Aim of the task
Both ends included, set down the lines from the line containing "Image resolution: width=242" through the last line of the records below, without pictures.

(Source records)
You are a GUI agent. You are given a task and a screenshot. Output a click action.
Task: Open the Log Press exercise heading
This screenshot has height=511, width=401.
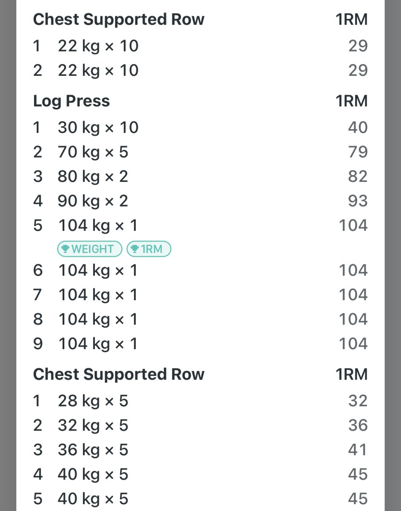72,101
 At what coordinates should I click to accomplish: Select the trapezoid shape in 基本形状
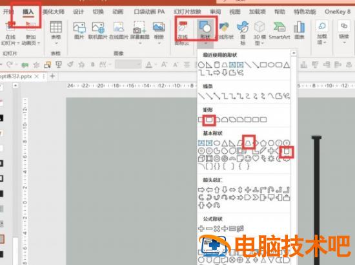(x=249, y=143)
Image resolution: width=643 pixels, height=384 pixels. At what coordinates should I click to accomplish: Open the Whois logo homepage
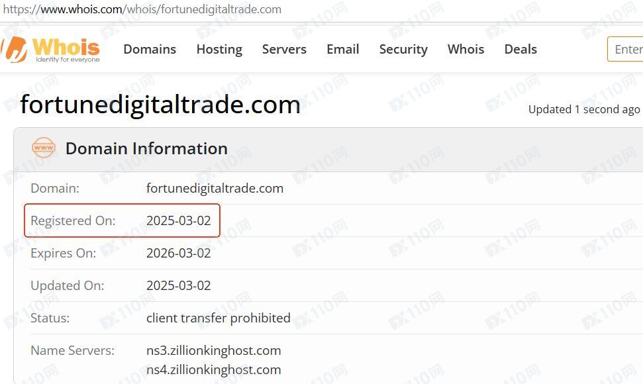point(50,49)
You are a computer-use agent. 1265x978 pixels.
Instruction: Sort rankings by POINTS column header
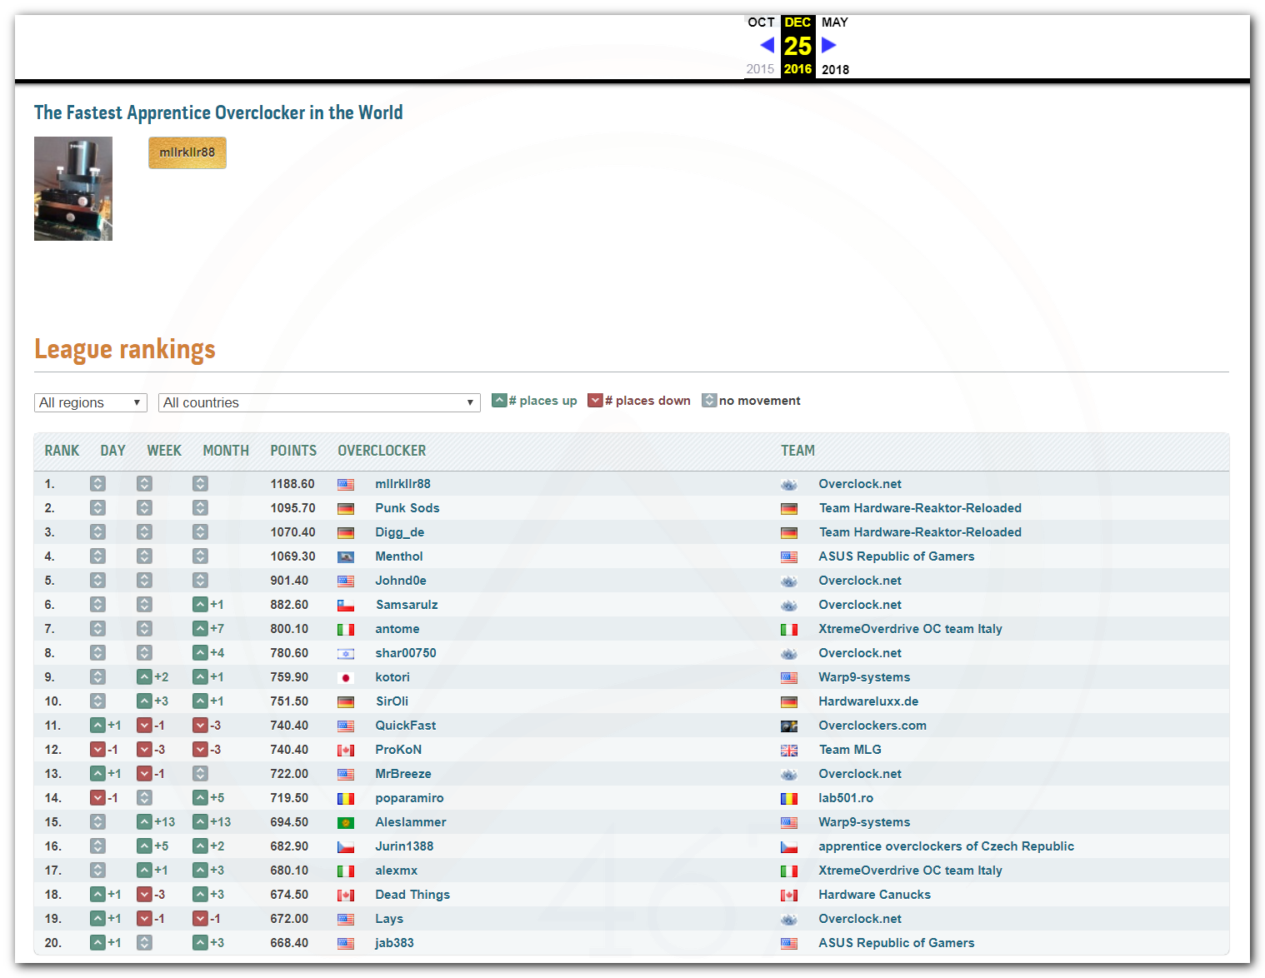[293, 451]
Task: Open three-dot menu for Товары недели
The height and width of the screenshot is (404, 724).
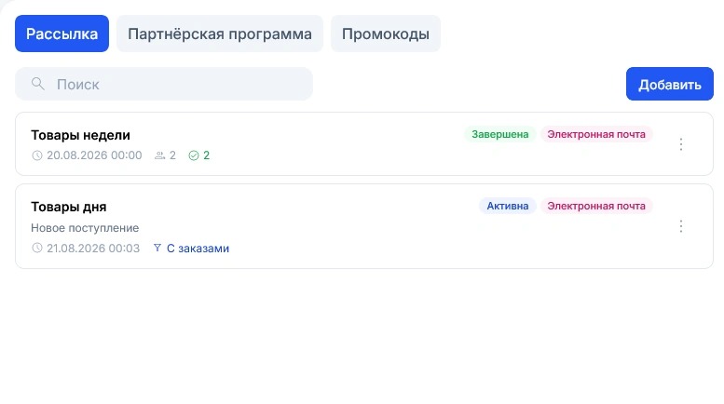Action: click(x=680, y=144)
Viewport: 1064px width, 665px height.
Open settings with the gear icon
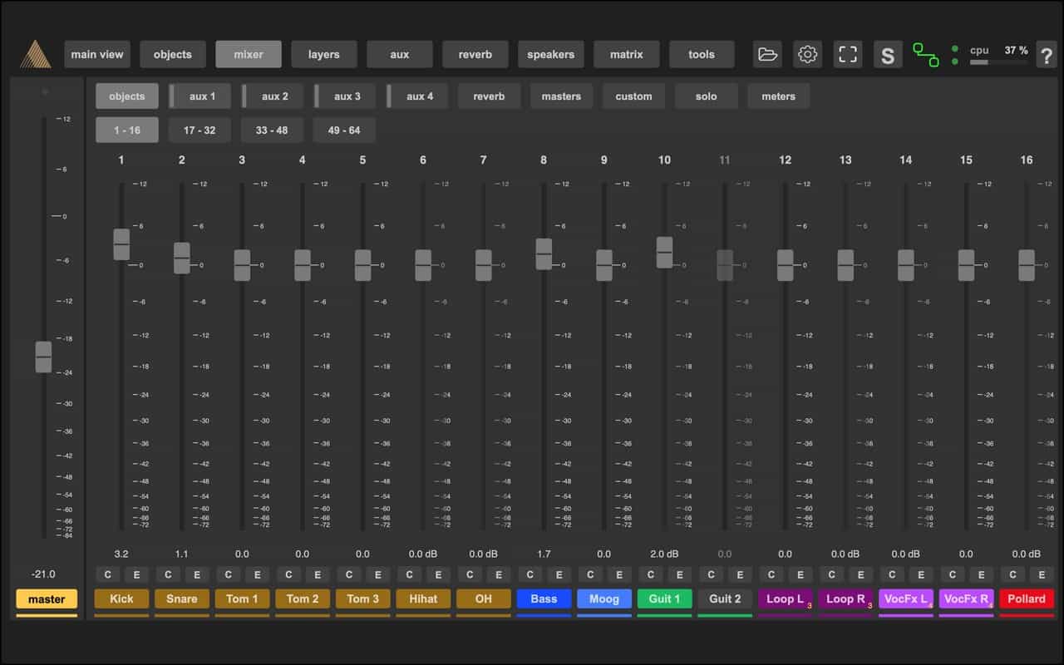tap(807, 55)
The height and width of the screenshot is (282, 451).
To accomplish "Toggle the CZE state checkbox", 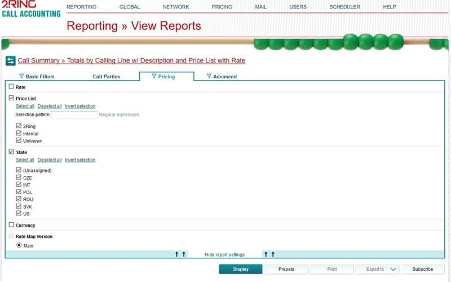I will point(19,178).
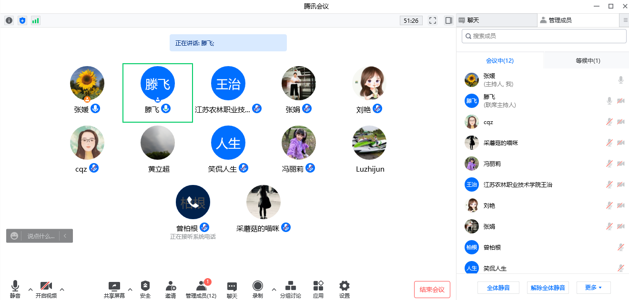The width and height of the screenshot is (629, 300).
Task: Click the meeting info icon
Action: pos(9,20)
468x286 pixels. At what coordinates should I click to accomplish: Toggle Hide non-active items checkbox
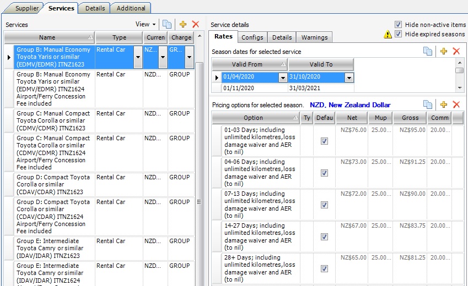pyautogui.click(x=399, y=25)
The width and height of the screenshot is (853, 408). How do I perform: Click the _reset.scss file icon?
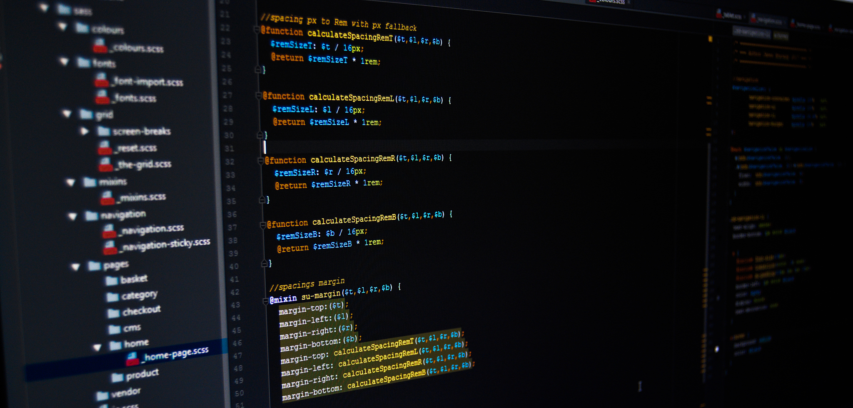tap(105, 148)
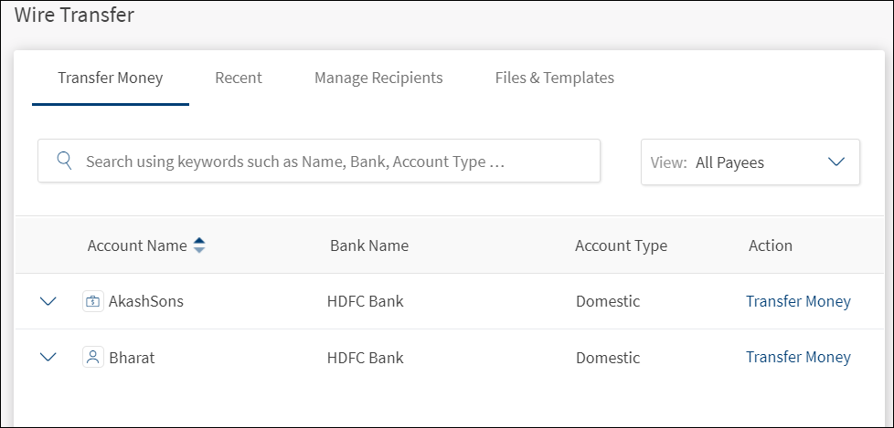Click the Bank Name column header
This screenshot has width=894, height=428.
[x=369, y=245]
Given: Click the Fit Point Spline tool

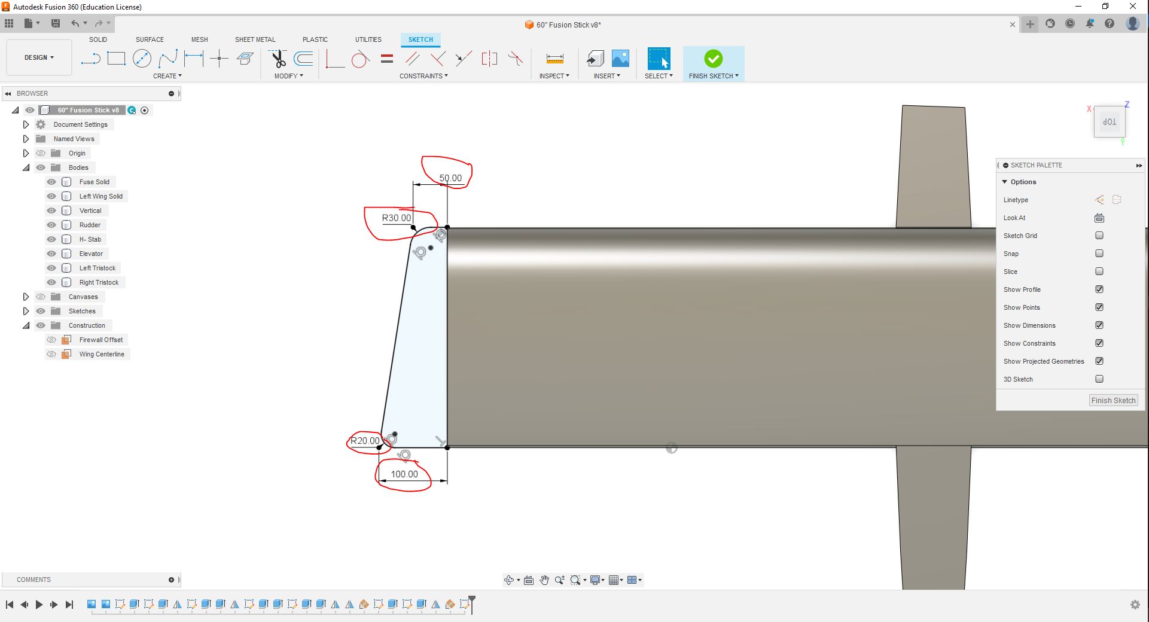Looking at the screenshot, I should pyautogui.click(x=168, y=59).
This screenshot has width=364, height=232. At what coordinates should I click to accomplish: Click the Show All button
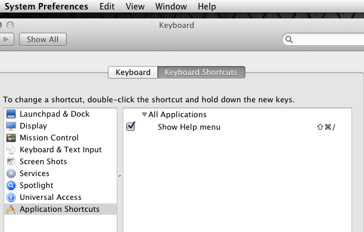(x=43, y=39)
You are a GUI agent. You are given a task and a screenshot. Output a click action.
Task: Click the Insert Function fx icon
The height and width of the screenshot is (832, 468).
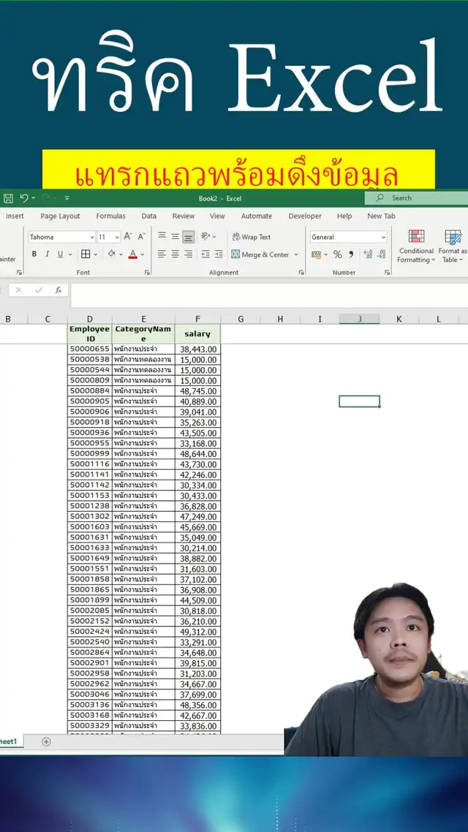tap(59, 290)
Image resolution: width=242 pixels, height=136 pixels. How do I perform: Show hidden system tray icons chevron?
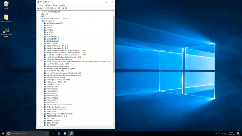click(x=216, y=133)
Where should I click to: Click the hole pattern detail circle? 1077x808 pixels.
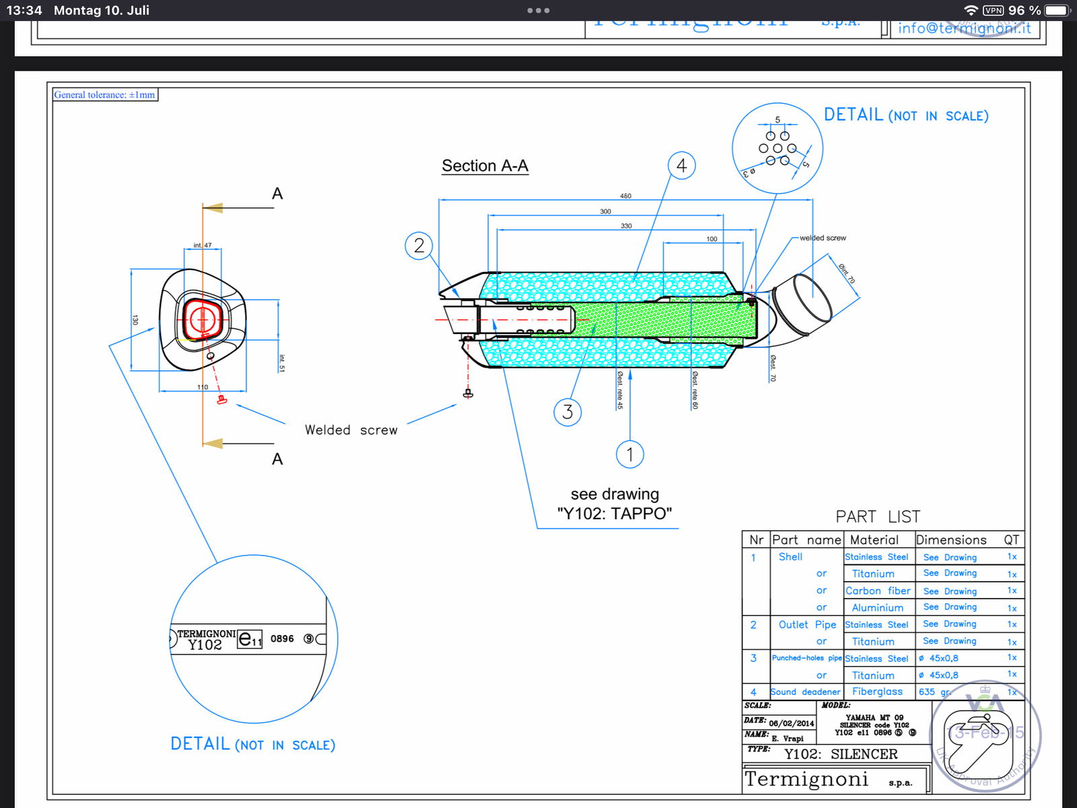[777, 148]
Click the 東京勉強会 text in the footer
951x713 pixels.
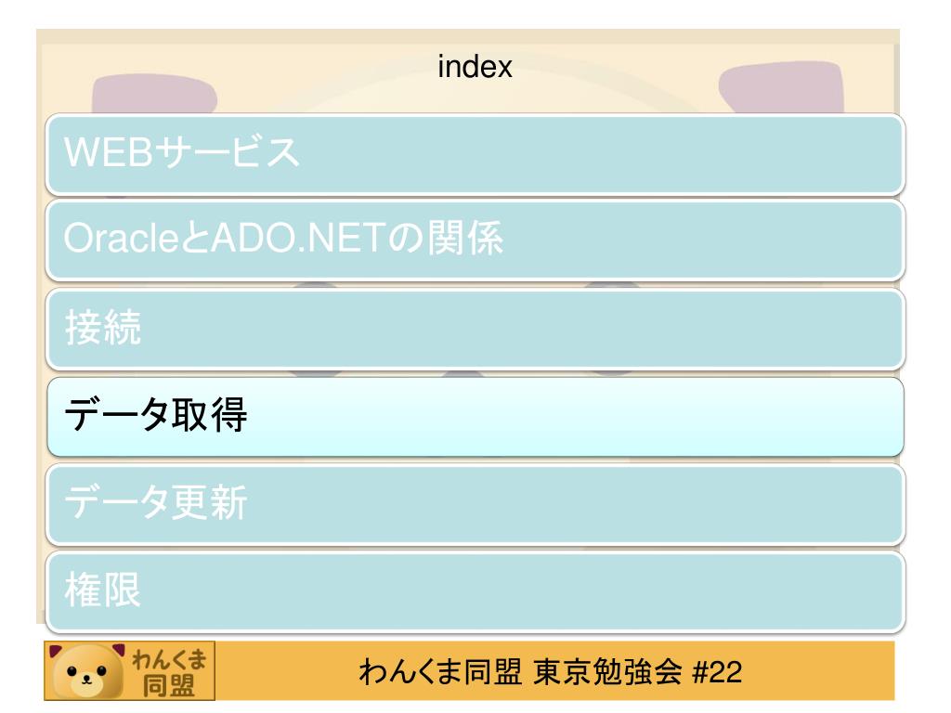(x=606, y=672)
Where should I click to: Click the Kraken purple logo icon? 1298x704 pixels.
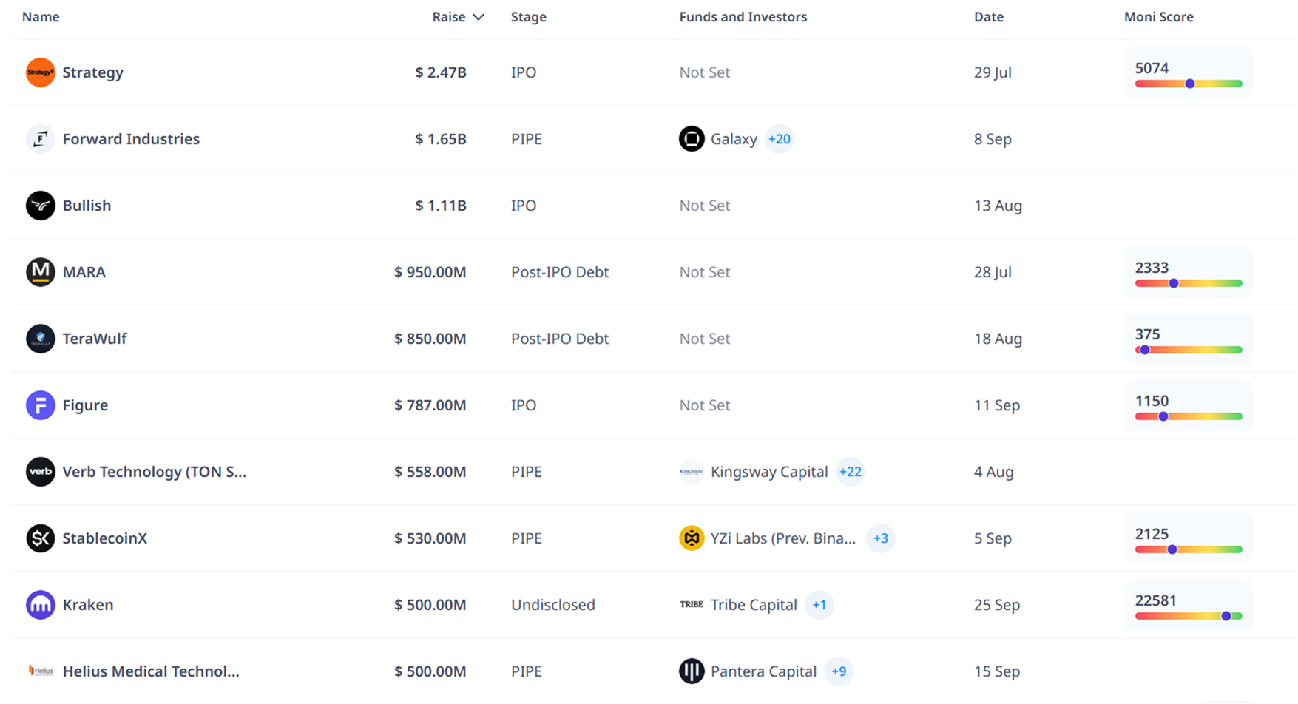(x=40, y=605)
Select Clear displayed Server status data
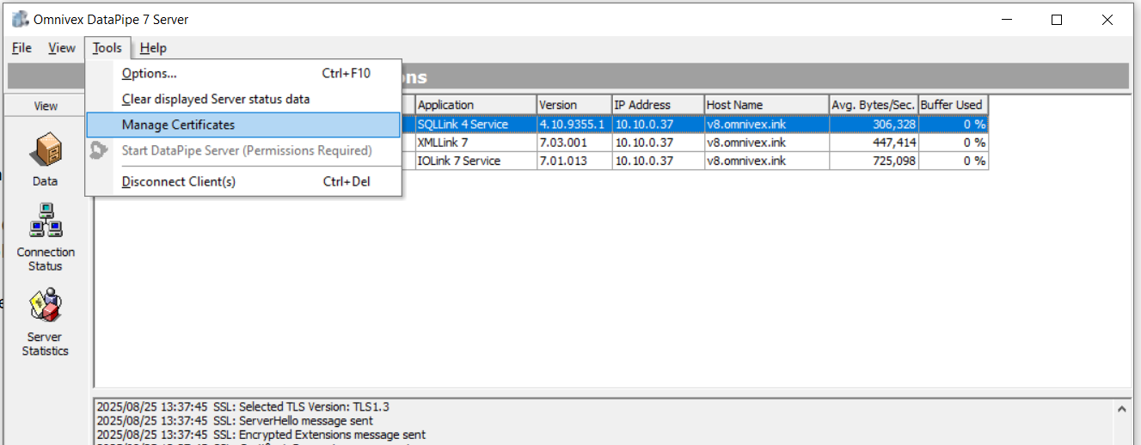1141x445 pixels. [216, 100]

Task output
Image resolution: width=242 pixels, height=136 pixels. How do I perform: Show hidden system tray icons chevron?
click(x=216, y=133)
Where should I click to: Click the hole pattern detail circle? 1077x808 pixels.
[777, 148]
Click the 東京勉強会 text in the footer
951x713 pixels.
(x=606, y=672)
Where should I click to: Click the Kraken purple logo icon? 1298x704 pixels.
(x=40, y=605)
Select Clear displayed Server status data
1141x445 pixels. [216, 100]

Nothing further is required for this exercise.